Megha: Whatever your opinion of public officials may be, don’t forget we’re not just talking about the government obtaining your cellphone data — much of your personal data is being held onto by the phone companies themselves and used by third party advertisers.
They should at least let you know about those things, before you buy one.
Megha: They actually do to some extent, but quietly — read the fine print in the agreement you sign with your cell service provider. The language usually says the company will disclose information about you to law enforcement with a valid court order — but you might have to press a little harder to find out exactly how that works in practice.
I’m concerned, and I think there should be checks put into places for law enforcement to be able to access these records. However, even if I chose to forgo a smartphone I still use a debit card and customer loyalty cards so I would think without the phone it would still be very easy to track what I do where.
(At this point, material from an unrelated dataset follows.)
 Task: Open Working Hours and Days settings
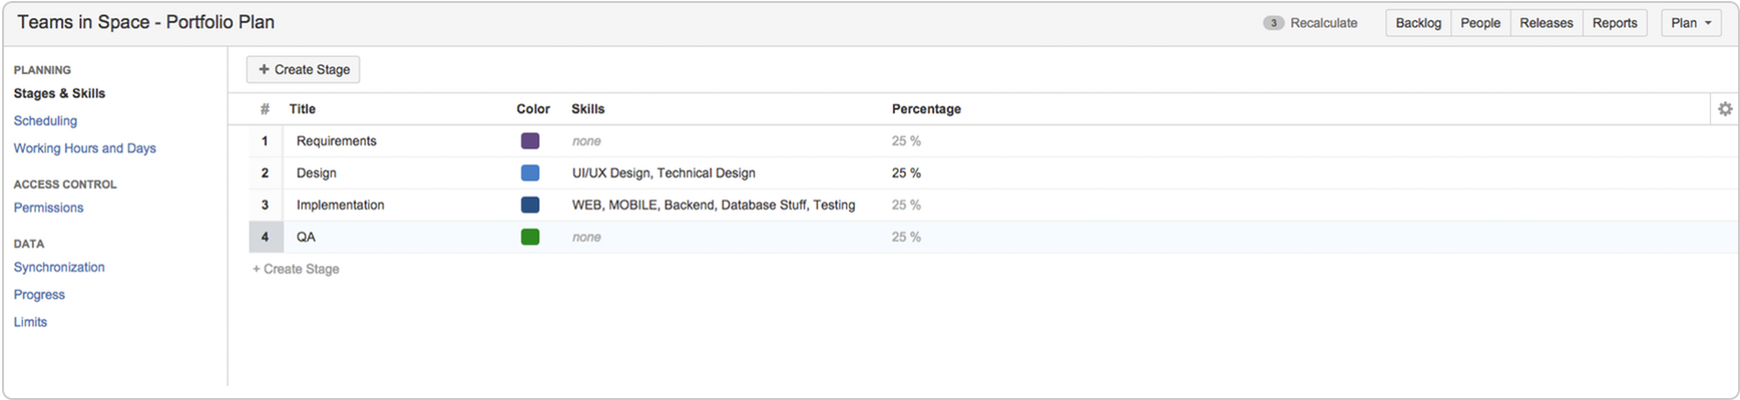coord(85,148)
I would say I am more concerned over who has access for what reasons than I am that it’s there.
Megha: Joe, my suggestion to you is to read the fine print whenever you sign an agreement — be it with a phone company, a credit card company, or any other business that might be collecting information about your behavior. The agreements usually disclose who (police, advertisers) your information could be passed to, at least in broad strokes. That will give you a clue about who might have access to it.
It is not so much the government constantly tracking us as it is big business. There is money to be made with knowing our movements and our habits. I am no danger to the government, but I am a source of money to businesses.
Megha: This is a really good point. There’s been a lot of talk about what web companies like Facebook and Google might be doing with the information they have on us — but cell phone companies have a really unique trove of data. The people you talk to and the frequency with which they call you can tell them how popular or influential you are in your social circle. The type of phone you have tells them about your disposable income. And your location data can tell them where you like to eat lunch, where you work or go to school, and where you hang out on weekends. Who else has access to all that? That’s certainly a data set that’s interesting and valuable to advertisers.
I think that we need laws and regulations that would make it a criminal offense for providers to collect data on any person or give (or, more commonly, now) sell that data to police agencies without first being served with a warrant obtained from a judge after the police establish probable cause that information obtained from a cellphone is relevant to a crime that has been committed or is being planned.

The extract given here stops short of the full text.